• _Task goal_:
Below is a block of records. Copy every line in it that contains the word "computer".

(Beginning of Data to examine)

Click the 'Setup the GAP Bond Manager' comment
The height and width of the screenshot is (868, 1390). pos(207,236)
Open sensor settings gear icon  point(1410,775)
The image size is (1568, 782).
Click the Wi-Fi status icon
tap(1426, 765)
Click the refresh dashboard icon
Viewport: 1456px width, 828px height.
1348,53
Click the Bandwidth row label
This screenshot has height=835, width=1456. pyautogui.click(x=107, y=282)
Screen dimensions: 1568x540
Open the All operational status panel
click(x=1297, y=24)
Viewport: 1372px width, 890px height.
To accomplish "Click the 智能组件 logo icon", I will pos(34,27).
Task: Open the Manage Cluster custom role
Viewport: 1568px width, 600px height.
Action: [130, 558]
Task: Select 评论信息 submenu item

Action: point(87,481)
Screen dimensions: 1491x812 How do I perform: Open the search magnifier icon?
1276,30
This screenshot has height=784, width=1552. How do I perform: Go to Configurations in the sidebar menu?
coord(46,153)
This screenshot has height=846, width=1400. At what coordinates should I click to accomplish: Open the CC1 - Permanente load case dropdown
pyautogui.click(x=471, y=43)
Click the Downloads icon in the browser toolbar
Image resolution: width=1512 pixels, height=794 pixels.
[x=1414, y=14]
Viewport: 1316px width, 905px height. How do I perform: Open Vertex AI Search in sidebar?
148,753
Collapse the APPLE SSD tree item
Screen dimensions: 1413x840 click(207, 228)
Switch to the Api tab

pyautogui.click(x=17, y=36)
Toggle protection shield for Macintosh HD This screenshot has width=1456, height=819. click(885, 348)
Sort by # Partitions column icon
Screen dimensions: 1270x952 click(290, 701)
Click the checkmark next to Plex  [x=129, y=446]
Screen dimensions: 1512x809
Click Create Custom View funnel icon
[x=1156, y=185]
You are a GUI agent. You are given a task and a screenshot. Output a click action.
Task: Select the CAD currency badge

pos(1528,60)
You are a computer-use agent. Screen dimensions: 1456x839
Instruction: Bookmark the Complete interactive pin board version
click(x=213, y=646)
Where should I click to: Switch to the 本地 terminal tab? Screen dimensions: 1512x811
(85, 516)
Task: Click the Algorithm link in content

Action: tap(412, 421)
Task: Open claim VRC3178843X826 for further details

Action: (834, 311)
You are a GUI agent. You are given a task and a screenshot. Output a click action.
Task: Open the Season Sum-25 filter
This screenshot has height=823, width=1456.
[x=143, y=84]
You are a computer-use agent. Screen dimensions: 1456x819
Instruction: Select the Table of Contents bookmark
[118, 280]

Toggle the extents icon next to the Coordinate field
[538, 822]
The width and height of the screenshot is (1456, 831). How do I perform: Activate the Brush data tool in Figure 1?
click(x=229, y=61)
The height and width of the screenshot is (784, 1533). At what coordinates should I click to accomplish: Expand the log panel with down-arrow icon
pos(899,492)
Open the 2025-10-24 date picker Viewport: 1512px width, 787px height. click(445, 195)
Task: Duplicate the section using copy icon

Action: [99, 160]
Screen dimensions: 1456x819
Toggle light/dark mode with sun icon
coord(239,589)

(End of Data to examine)

• _Response for this exercise_:
You are a computer-use agent. Screen dimensions: 1456x839
You are a computer-use agent. Screen dimensions: 1456x819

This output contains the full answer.